(Information begins)

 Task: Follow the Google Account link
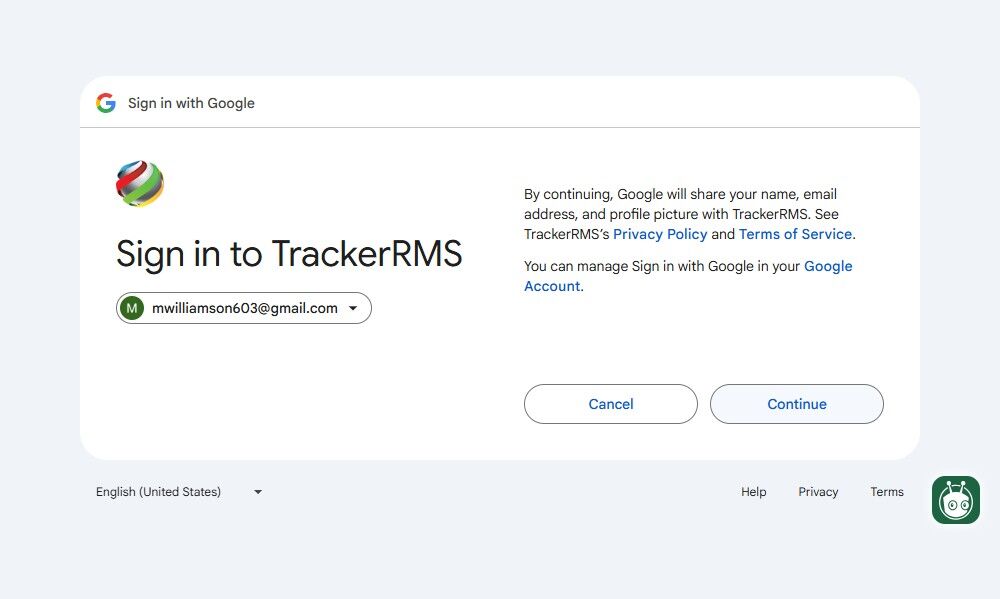tap(827, 266)
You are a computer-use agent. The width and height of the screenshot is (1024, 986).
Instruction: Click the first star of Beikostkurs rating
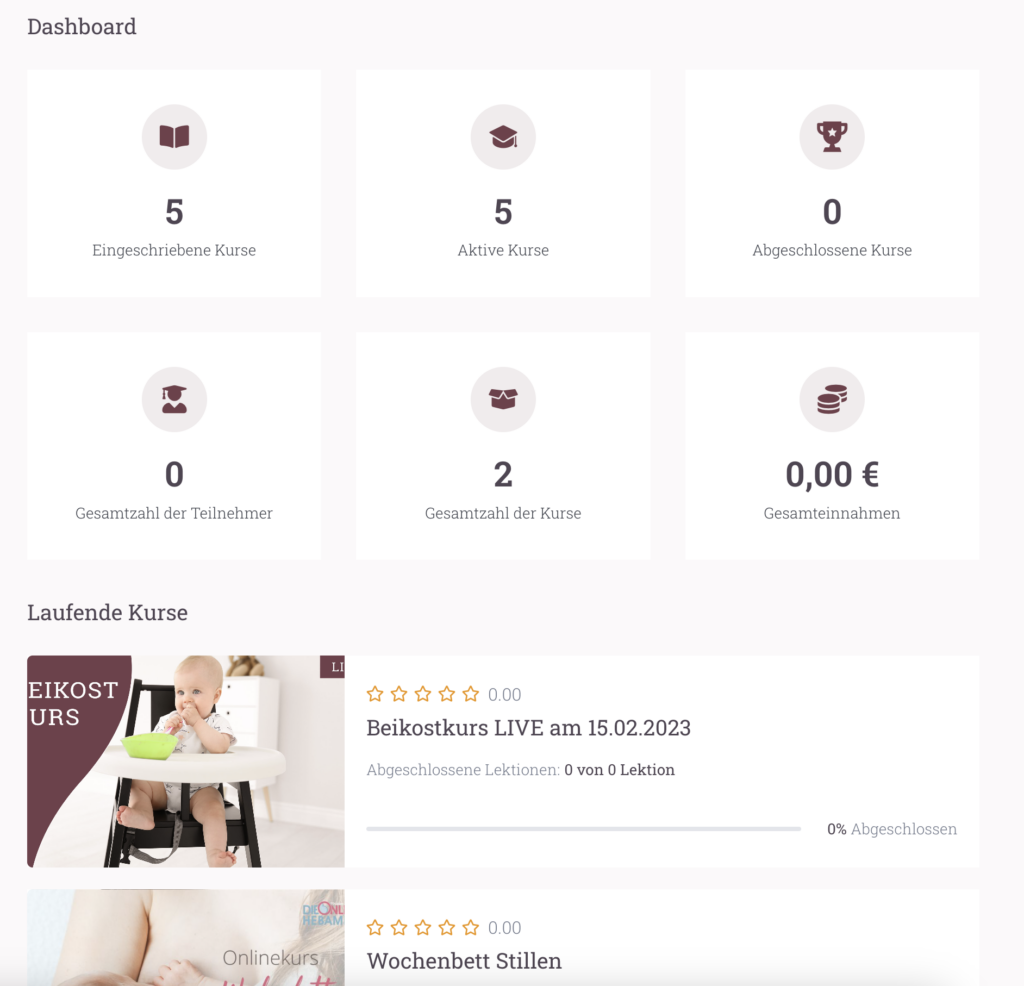click(375, 693)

(Information ends)

▸ **Exercise instructions**
Copy out exactly the lines that begin at the line with "You are a computer-use" and end at the final line of the entries above. Leave out the pictures.

▸ **Written solution**
You are a computer-use agent. The width and height of the screenshot is (1024, 986).
Instruction: Click the first star of Beikostkurs rating
click(375, 693)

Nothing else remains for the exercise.